Pot stocks are only now coming into their own as legitimate investing vehicles. Underscoring this point, the first G8 country to legalize adult-use marijuana, Canada, did so less than a full year ago, major U.S. stock exchanges just started listing pure cannabis-oriented companies for the first time in 2018, and bills aimed at easing banking restrictions on the industry in the U.S. only began to gain real traction in Congress during the first half of this year.
Put simply, the legal marijuana industry still has a long way to go to realize its staggering commercial potential, which is estimated to range from anywhere between $50 billion to perhaps a jaw-dropping $200 billion by the end of the next decade. So if you’re considering adding any marijuana stocks to your portfolio right now, it’s absolutely critical to keep the long-term view in mind.
With this perspective, let’s consider where Tilray (NASDAQ:TLRY) — the third largest marijuana cultivator in the world by market cap and a popular name among retail investors — might be in five years.
Where is Tilray headed?
Tilray is a pioneer. The company was the first to debut directly on a major U.S. stock exchange (the Nasdaq), and it was also the first to legally export medical cannabis from North America to Africa, Australia, Europe, and South America. Tilray is also one of the first pot companies to successfully gain a cultivation license in both Canada and Portugal. Tilray’s pioneering spirit, in turn, will probably continue to be its guiding light over the next five years.

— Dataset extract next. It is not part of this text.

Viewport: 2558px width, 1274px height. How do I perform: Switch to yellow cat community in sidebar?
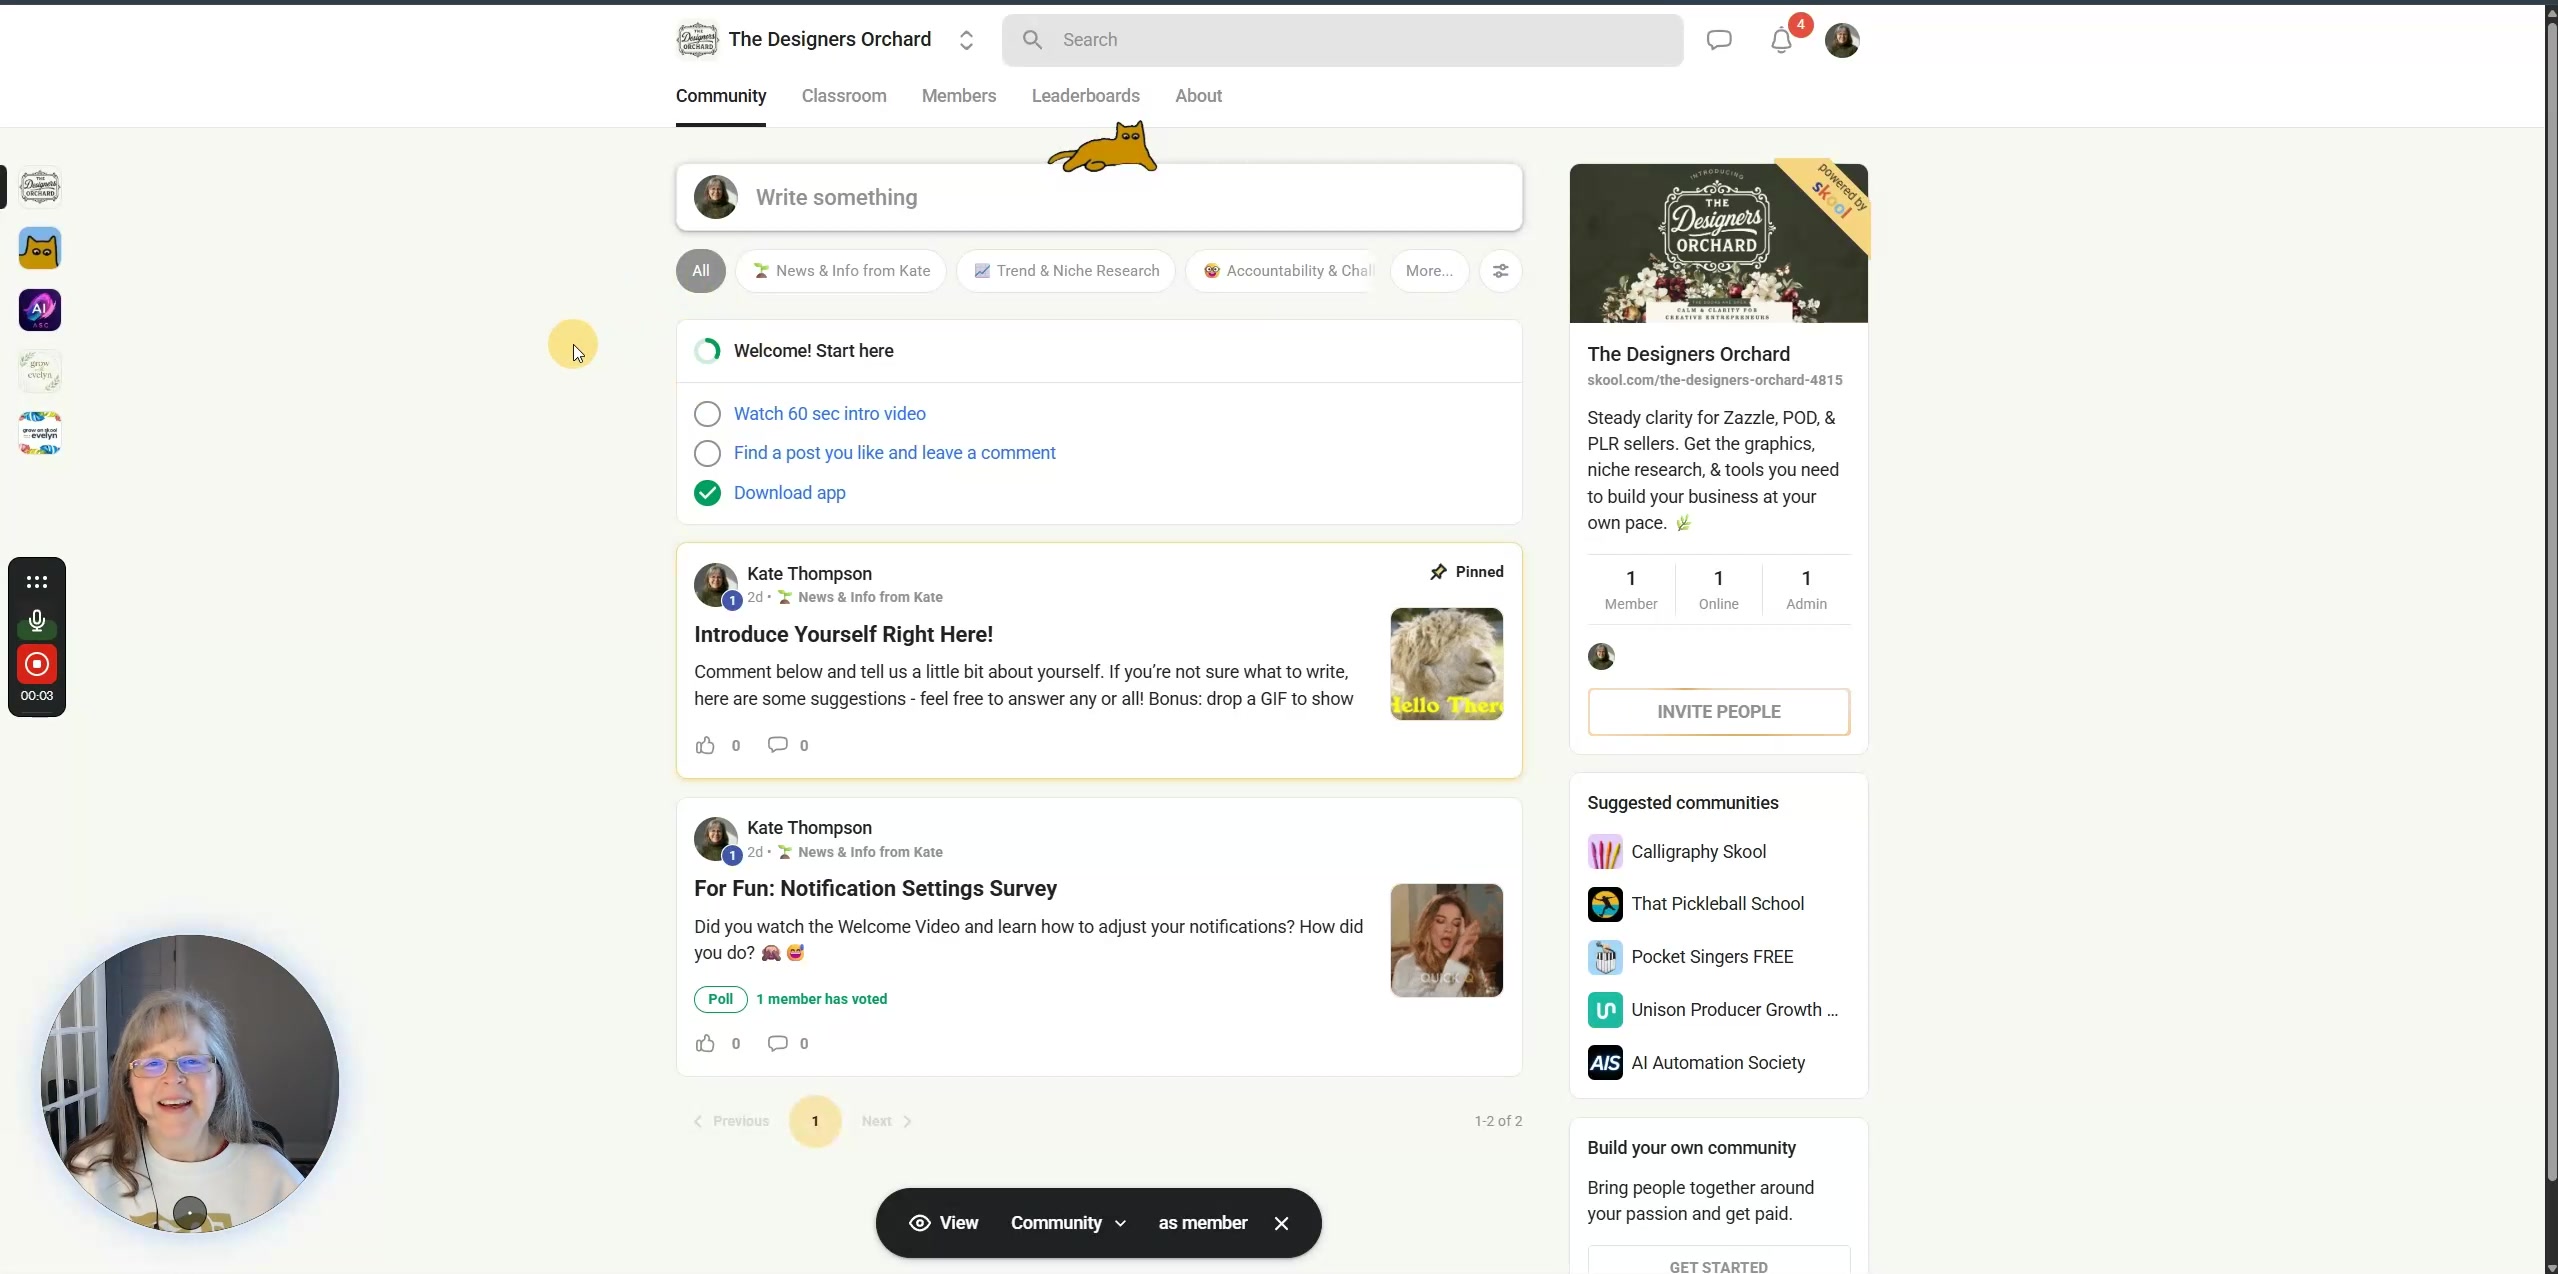coord(40,248)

Keeping with this theme, Tilray has shown a keen interest in the emerging field of medical marijuana, where it is currently participating in five clinical trials to evaluate the safety and efficacy of cannabis for a wide range of conditions. As part of this effort, Tilray formed a Medical Advisory Board in 2017 to help suss out the most promising opportunities for cannabis in the clinic.
Meanwhile, Tilray has been busy treating medical marijuana patients in a whopping 12 countries across five continents and forming a cadre of key partnerships in the space that include a tie-up with pharmaceutical giant Novartis‘s Sandoz AG unit. Through this landmark partnership with Sandoz AG, Tilray has the potential to distribute medical marijuana products to a vast array of geographies — although this distribution agreement is obviously limited to areas where medical cannabis is currently permissible.
Although Tilray does have an intriguing portfolio of recreational products through its wholly owned subsidiary High Park Company, the company’s main point of emphasis has been on establishing itself as a global leader in medical marijuana. Medical cannabis, in fact, is the undisputed centerpiece of the company’s long-term value proposition.